Spotify, on the other hand, has ‘well over’ 60 million paid subscribers, with 140 million monthly active users worldwide. Apple Music is now hovering around 30 million. Combining Prime Music and Music Unlimited, Amazon has 16 million subscribers on its streaming music platforms, according to recent estimates (though other estimates put Amazon ahead of Apple).
Clearly struggling to catch, Google has a new idea: why not launch a new music streaming service (once again)?
Maybe the third time’s the charm.
According to “people familiar with the matter,” YouTube will launch a new paid music streaming service next March codenamed ‘Remix.’ This marks the third time that parent company Alphabet has launched a streaming platform for music fans.

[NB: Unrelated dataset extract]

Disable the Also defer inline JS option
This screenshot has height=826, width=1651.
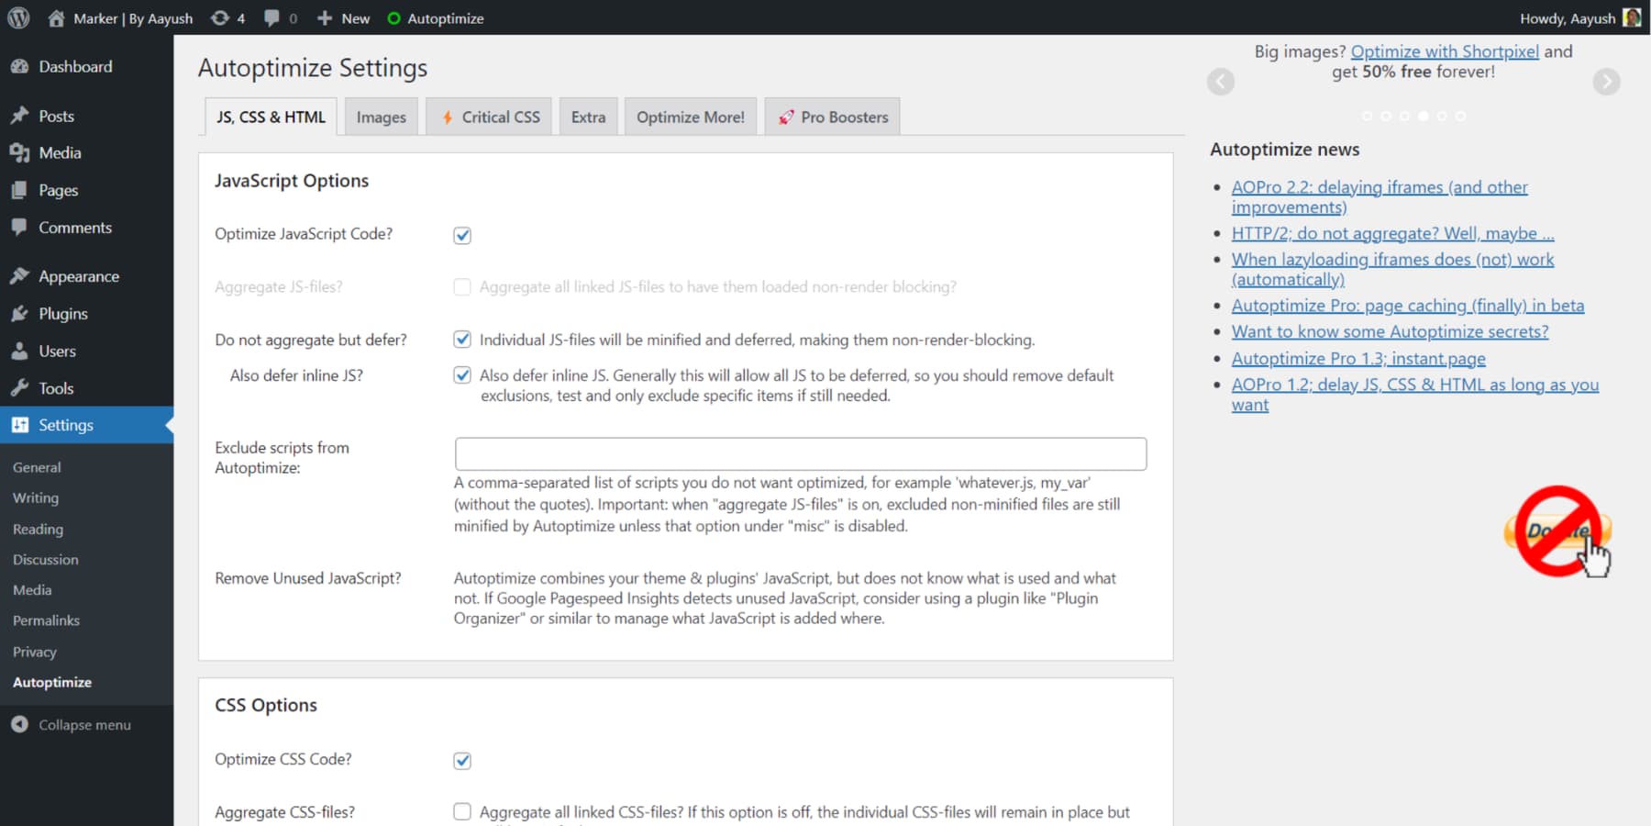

Bloomberg’s Lucas Shaw first broke the story. According to Shaw, the new service may help “appease record-industry executives who have pushed for more revenue from YouTube.” Music labels and top artists have long complained about the video platform’s unfair payouts.
YouTube has apparently already struck a deal with Warner Music Group. The platform is currently “in talks” with Sony Music and Universal Music Group.
The big labels are very interested in fixing some dismal royalty payouts.
According to top YouTube executive (and former WMG CEO) Lyor Cohen, the platform pays out $3 per 1,000 streams (or a $3 ‘CPM’). The RIAA, however, found that it actually pays closer to $1.50.
Even that might be an exaggeration. Independent research shared with Digital Music News shows that YouTube actually pays $0.0006 per stream. Unsigned artists earn $1,472 (the monthly minimum wage in the US) after 2.4 million plays.
The proposed service would include “Spotify-like on-demand streaming” along with some YouTube elements like video clips.
The popular video platform has also reached out the artists to “[promote] the new service.” To help oversee its music operations, the company hired Cohen last year. This summer, Google also confirmed that it would merge Google Play Music and YouTube Red.
The move to launch ‘Remix’ comes at a critical time for the company. Early next year, YouTube will enter into negotiations with Vevo for a new deal. The video platform has also been in talks with UMG and Sony “for more than a year.” Major advertisers have also abandoned YouTube after two renowned publications discovered that the video service had monetized videos with pedophiliac comments.
It’s unclear whether Remix will co-exist with Google Play Music and YouTube Red, or if the new service will replace them. And given the chaos that is Google, they probably don’t know either.